=== REQUIREMENT ===
Leaving out the pictures, return each line of the entries from the first through the line with "Task: Close the Breakpoints panel", and only those lines.

Data excerpts:
▼▼▼

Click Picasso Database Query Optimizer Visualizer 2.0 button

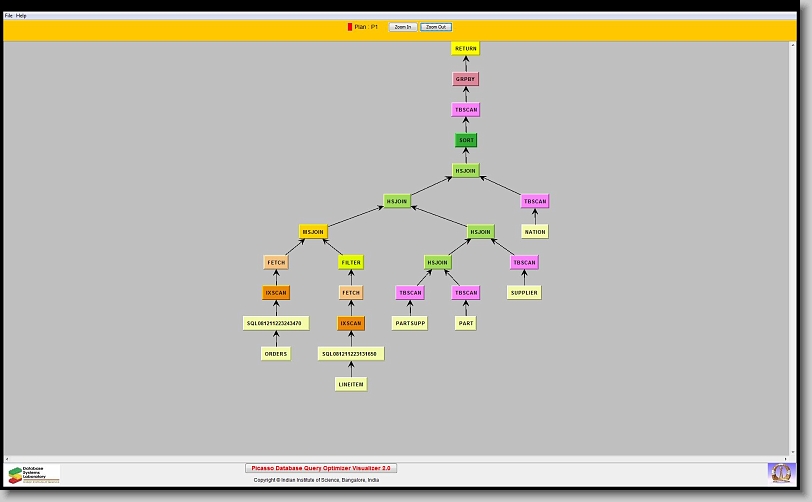pyautogui.click(x=321, y=467)
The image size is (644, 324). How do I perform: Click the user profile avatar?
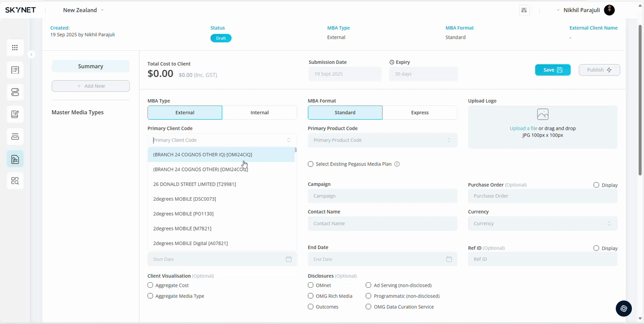coord(609,10)
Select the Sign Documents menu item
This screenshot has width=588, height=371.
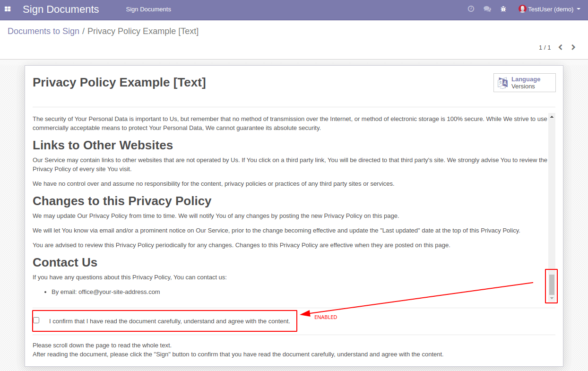(x=148, y=9)
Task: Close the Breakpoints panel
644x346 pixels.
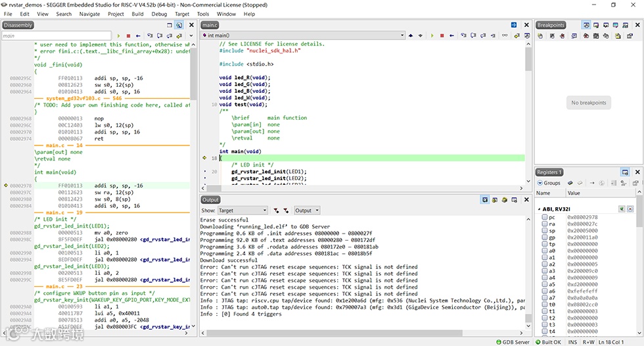Action: pyautogui.click(x=636, y=25)
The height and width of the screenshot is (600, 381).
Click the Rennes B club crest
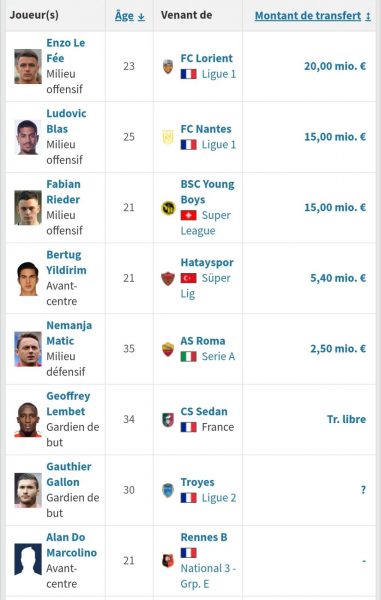(168, 561)
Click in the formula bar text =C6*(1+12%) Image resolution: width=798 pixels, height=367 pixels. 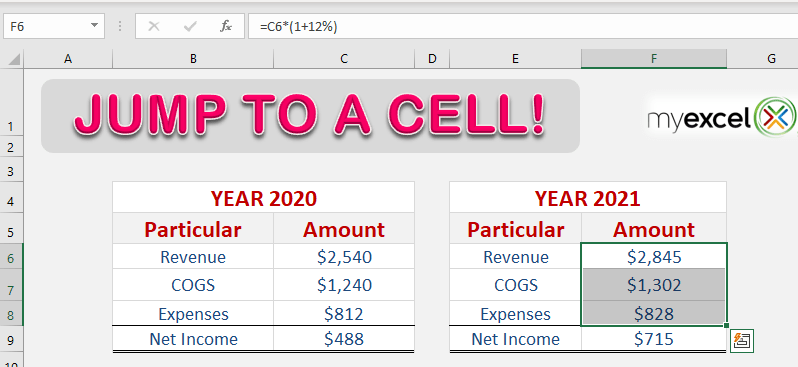(x=298, y=26)
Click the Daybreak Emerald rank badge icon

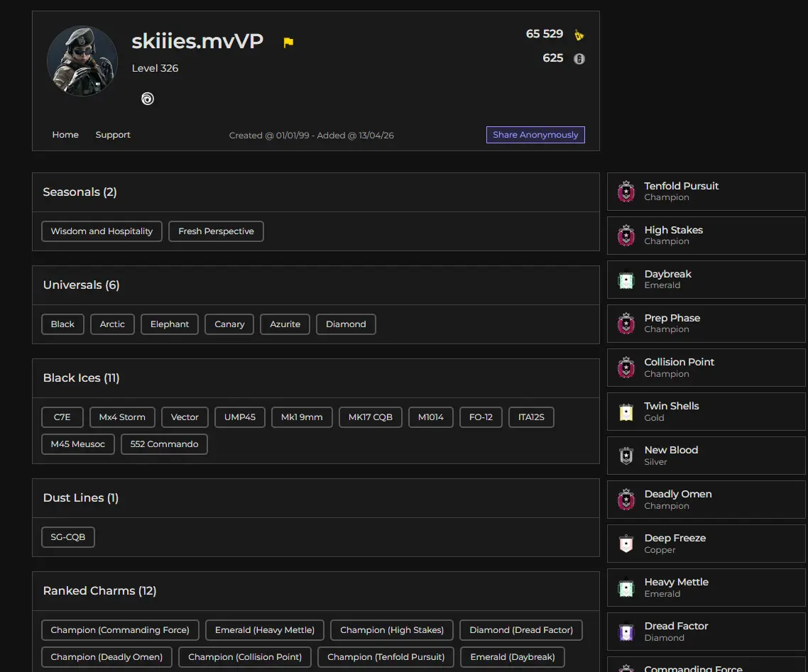point(626,280)
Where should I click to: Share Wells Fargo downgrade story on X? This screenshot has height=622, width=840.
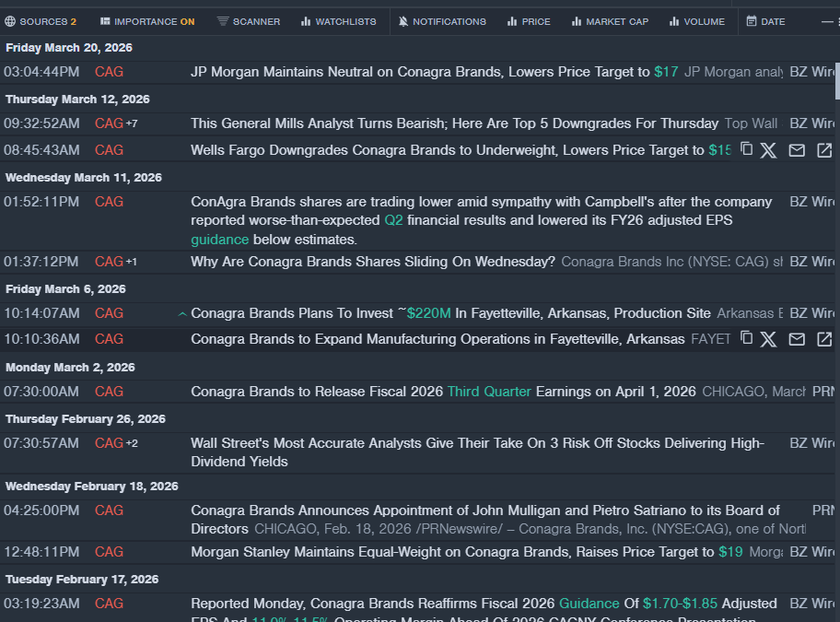tap(768, 150)
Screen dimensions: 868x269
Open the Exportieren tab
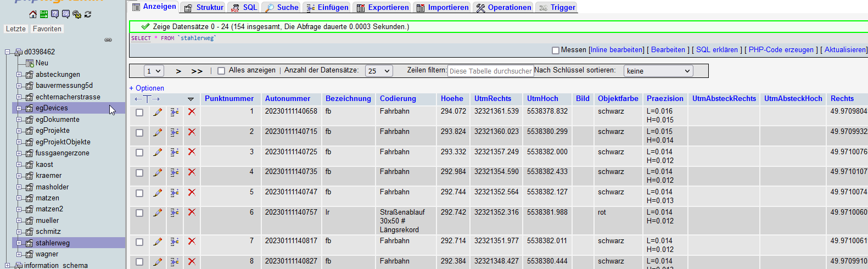point(383,7)
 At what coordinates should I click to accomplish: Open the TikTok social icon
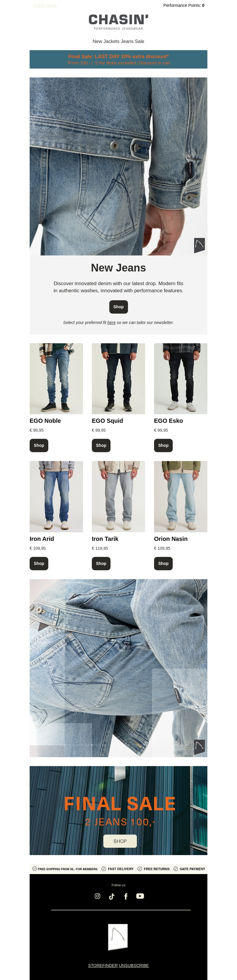point(112,896)
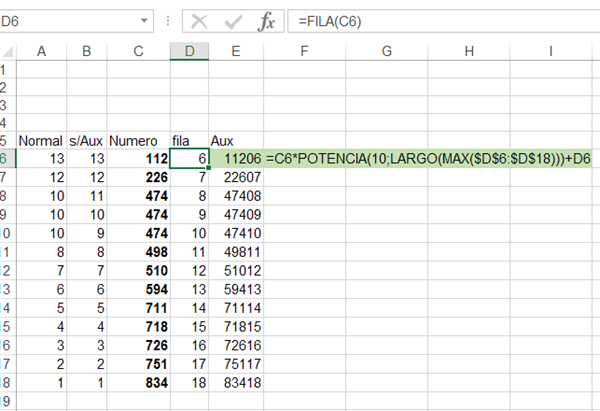
Task: Open Insert Function via the fx icon
Action: tap(266, 22)
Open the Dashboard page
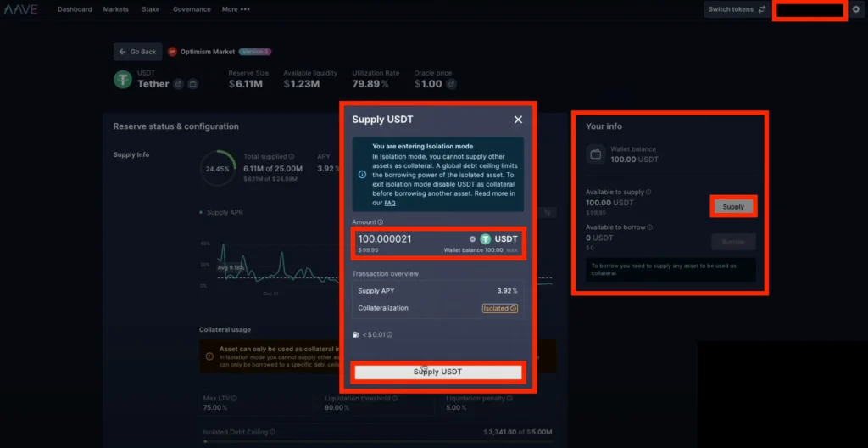 [75, 9]
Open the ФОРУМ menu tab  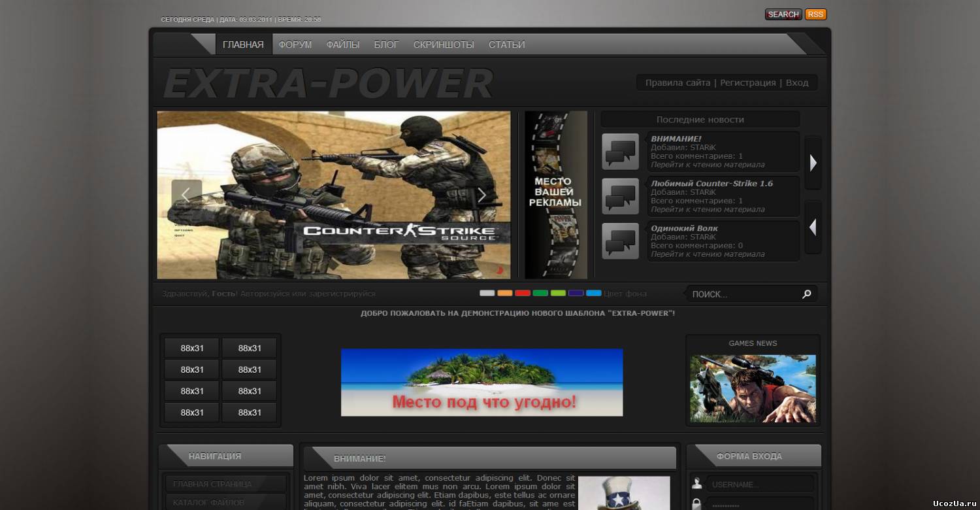click(x=295, y=44)
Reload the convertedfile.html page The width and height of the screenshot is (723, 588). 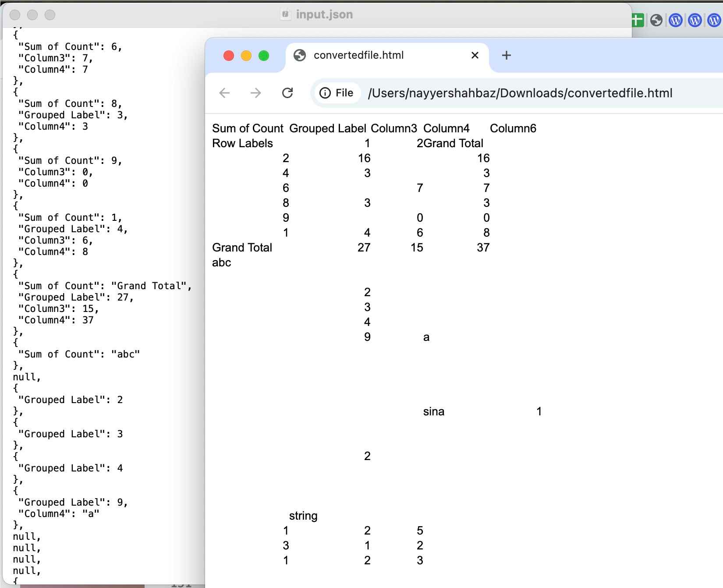click(287, 93)
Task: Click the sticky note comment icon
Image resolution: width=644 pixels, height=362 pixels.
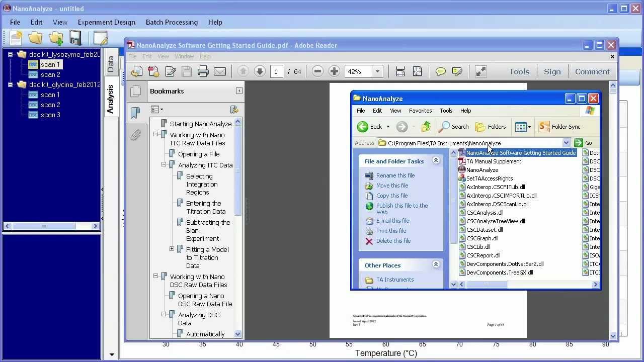Action: [x=441, y=72]
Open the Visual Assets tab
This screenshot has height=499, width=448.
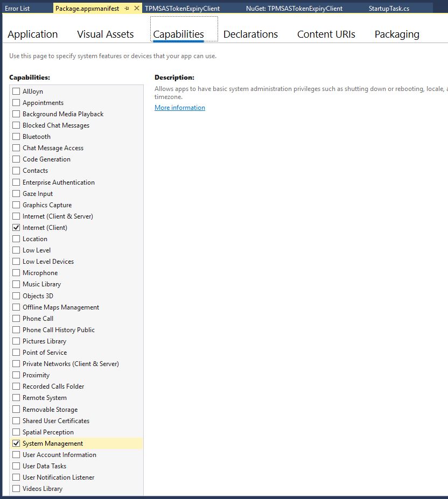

▲▲▲

=== WRITTEN RESPONSE ===
Click Picasso Database Query Optimizer Visualizer 2.0 button

pyautogui.click(x=321, y=467)
The image size is (644, 324). How do I perform: Click the user profile avatar?
coord(609,10)
Select the Sign Documents menu item
This screenshot has width=588, height=371.
(x=148, y=9)
Task: Close the Breakpoints panel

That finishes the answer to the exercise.